- **The records**:
□ □ □

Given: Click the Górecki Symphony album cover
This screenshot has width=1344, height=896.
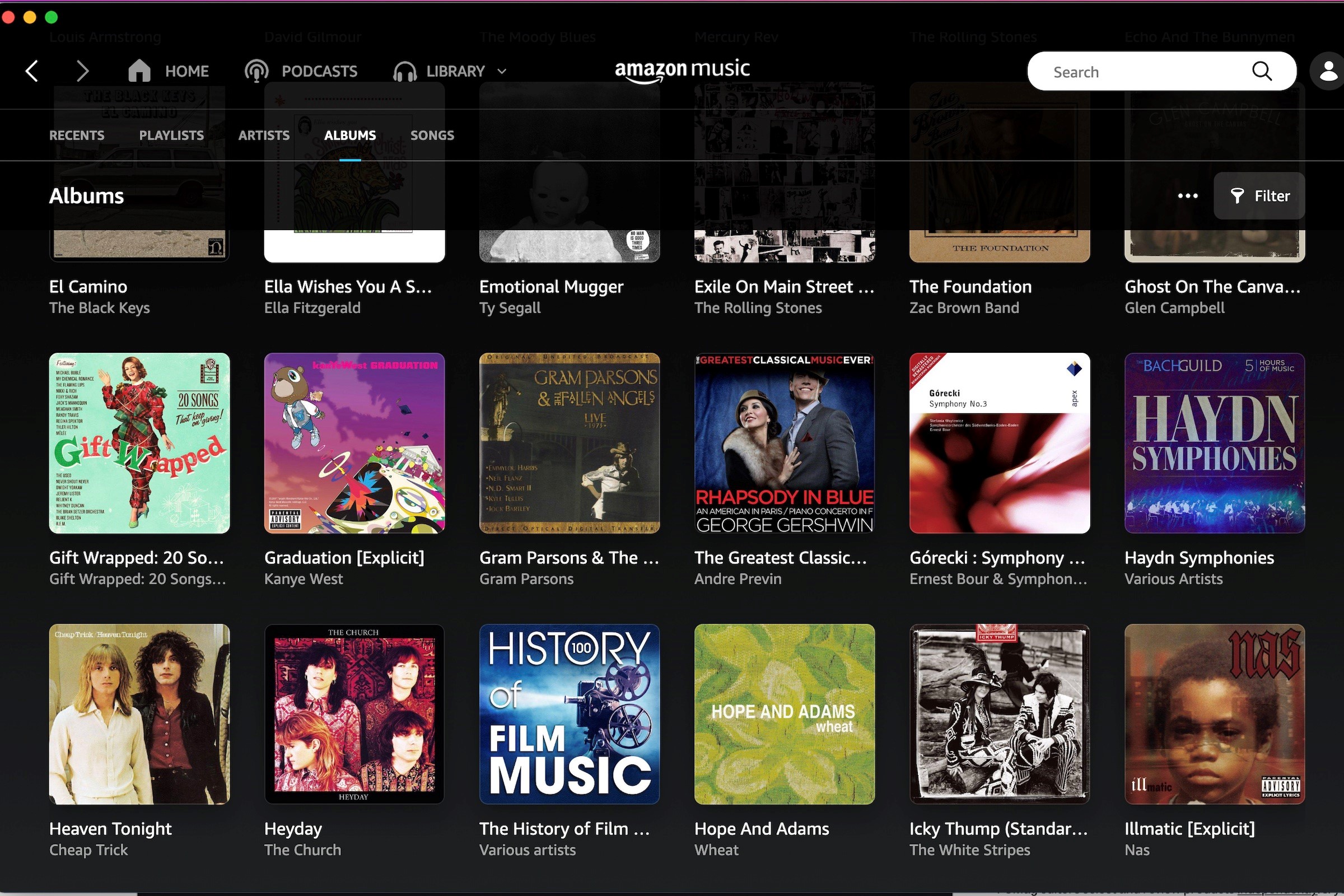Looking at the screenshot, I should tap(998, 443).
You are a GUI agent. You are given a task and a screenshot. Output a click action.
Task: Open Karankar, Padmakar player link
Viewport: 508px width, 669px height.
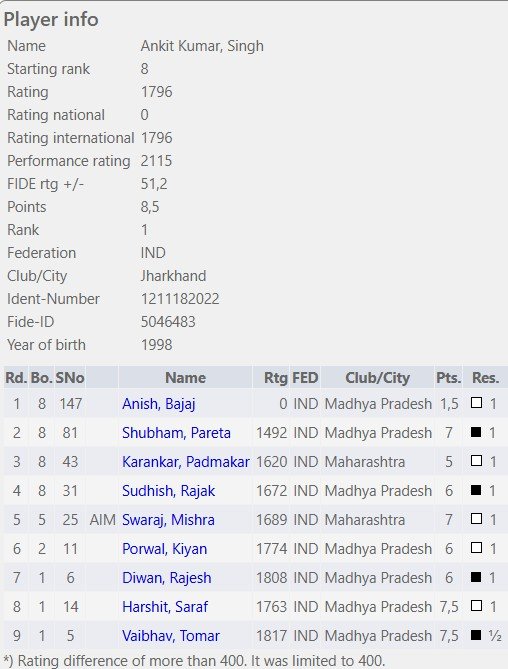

□ □ □

- **Task objective**:
Set every record down again verbatim, without pictures.

- **Response**:
Given: Click the Górecki Symphony album cover
This screenshot has width=1344, height=896.
Looking at the screenshot, I should tap(998, 443).
You are a GUI agent. You are given a task and a screenshot. Output a click action.
Task: Open Karankar, Padmakar player link
Viewport: 508px width, 669px height.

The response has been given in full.